Para o Greenpeace, cães podem ser literalmente usados, como "adorno majestoso" de "líderes mundiais" imaginários
Para o Greenpeace, cães podem ser literalmente usados como “adorno majestoso” de “líderes mundiais” imaginários

Uma postagem em português do Greenpeace no BuzzFeed, do último dia 8, fez uma espécie de jogada interativa com os leitores do portal para estes descobrirem como seriam se fossem individualmente líderes do mundo. Tentou promover campanha de conscientização pró-ambientalista, mas cometeu um erro grave em se tratando de tratamento ético dos seres não humanos: colocou uma dupla de cachorros numa lista de “acessórios majestosos” dos quais o respondedor da postagem selecionaria um.

A objetificação dos cães ocorreu na sexta questão, que solicita ao respondedor que “escolha um acessório majestoso”. Eles aparecem misturados a uma capa monárquica, um colar de ouro, um avião jatinho, um sapato salto-alto de luxo e uma coroa.

Fica evidente que, por ter sido uma postagem oficial da sucursal internacional do Greenpeace, a ONG considera oficialmente animais não humanos como sendo coisas para usufruto de humanos.
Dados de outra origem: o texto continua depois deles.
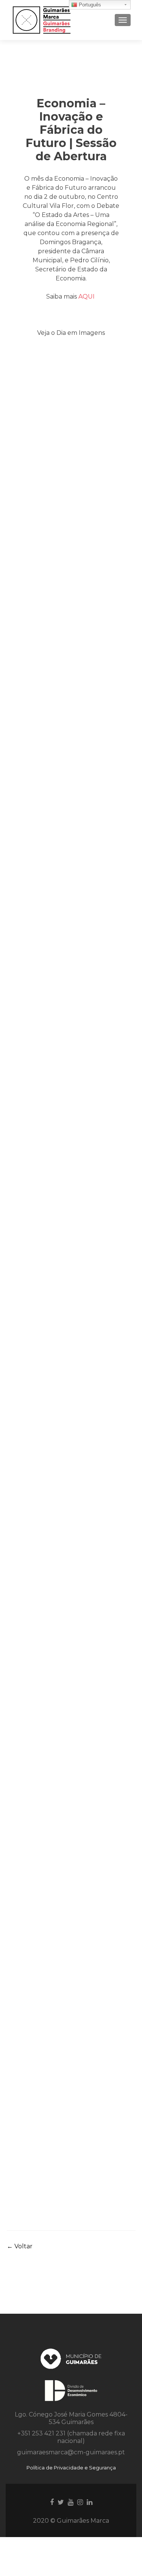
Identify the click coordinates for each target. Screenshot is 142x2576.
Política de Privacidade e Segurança (71, 2468)
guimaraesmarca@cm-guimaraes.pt (71, 2452)
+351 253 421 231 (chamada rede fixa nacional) (71, 2437)
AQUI (87, 296)
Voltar (20, 2246)
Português (89, 5)
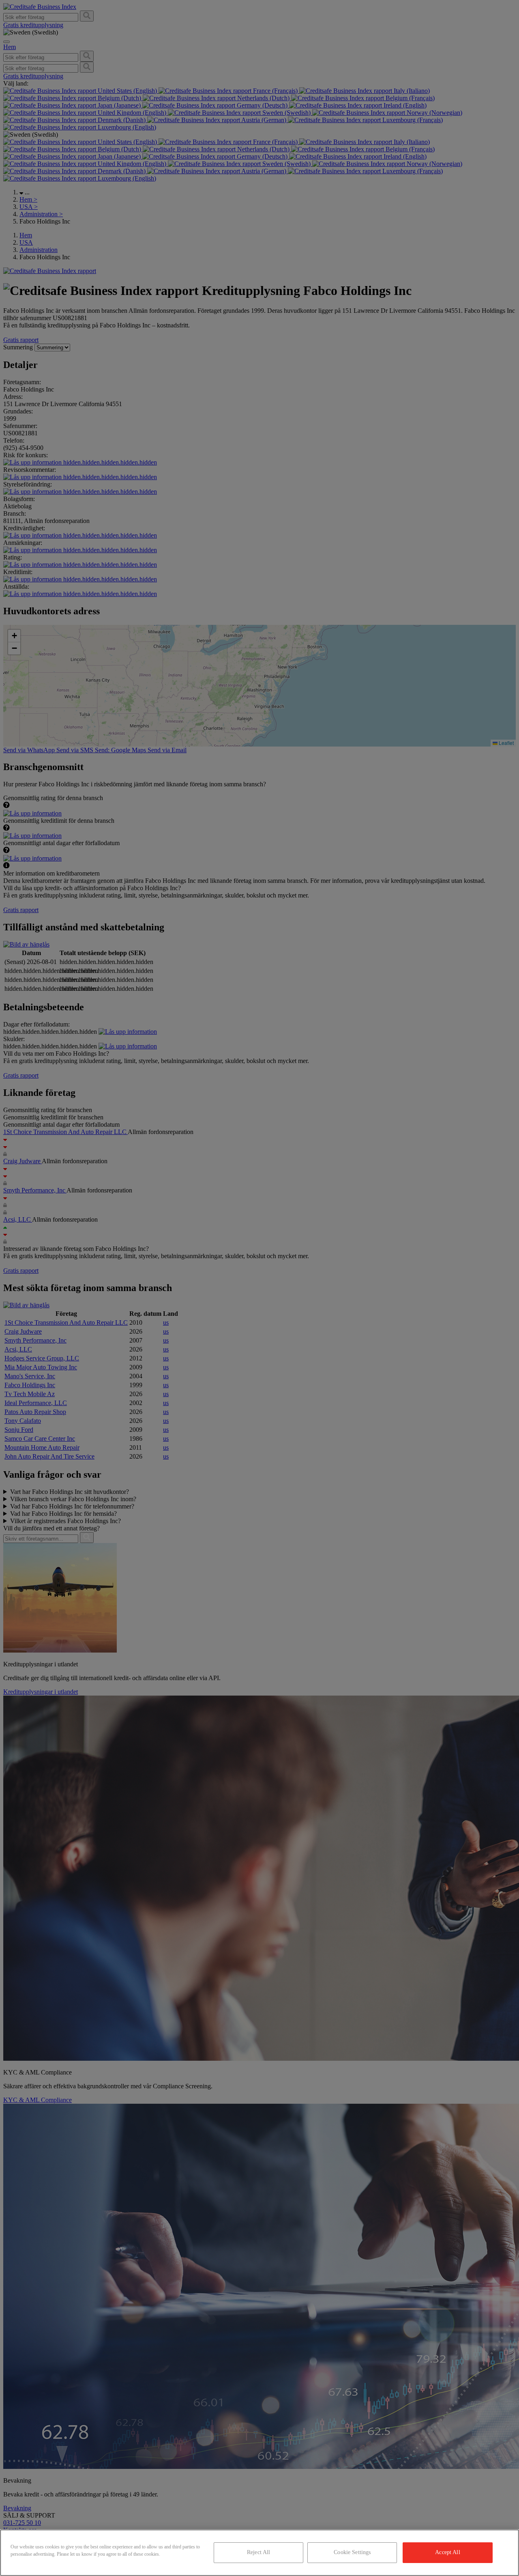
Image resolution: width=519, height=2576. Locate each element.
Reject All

Não basta naturalizar e considerar “nada de mais” o consumo de produtos derivados de exploração e matança de animais – e proteger pecuaristas e empresários pesqueiros –, também acredita que cães são objetos para serem possuídos, usados e ostentados por seus tutores, considerados seus “donos” pela entidade.

Esse erro é mais um entre diversos outros que o Greenpeace tem tomado, no Brasil e internacionalmente, quando o assunto é Direitos Animais e veganismo. Por aqui, deixa claro que não apoia o veganismo como maneira de combater o impacto ambiental da exploração animal, nem considera os animais ditos “de consumo” seres da Natureza a serem preservados, e enrola na tentativa de justificar tal posição. Restringe-se a defender reformas paliativas que fantasiosamente reduziriam a zero o desmatamento causado no país pela bovinocultura.

No exterior, respondeu às tentativas do cineasta vegano Keegan Kuhn, durante a produção do documentário Cowspiracy: o segredo da sustentabilidade, com fechadas de porta na cara às vezes literais. O produtor queria saber da ONG qual a posição dela sobre os impactos ambientais da pecuária e da pesca e por que ela não realiza campanhas em defesa da diminuição ou eliminação do consumo de produtos animais, e nunca foi respondido com a seriedade e respeito que merecia.

Os animais não humanos, pelo visto, estão sendo e continuarão sendo a pedra no sapato da entidade. Sua atitude de reduzi-los a objetos de consumo ou ostentação e desprezar o titânico impacto ambiental da exploração animal para fins de consumo está custando caro para sua reputação como ONG supostamente séria e dedicada à proteção ambiental.

Protestos podem ser enviados na caixa de comentários do Facebook na postagem do Greenpeace no portal. Deixemos claro para a organização que, ao contrário do que ela crê do alto do seu especismo, cães não são objetos de adorno, e sim seres sencientes que têm direitos e devem ser respeitados, nunca proprietarizados e explorados. Aproveitemos e deixemos um recado também lembrando o seu descaso institucional perante a destruição ambiental provocada pela pecuária e pela pesca.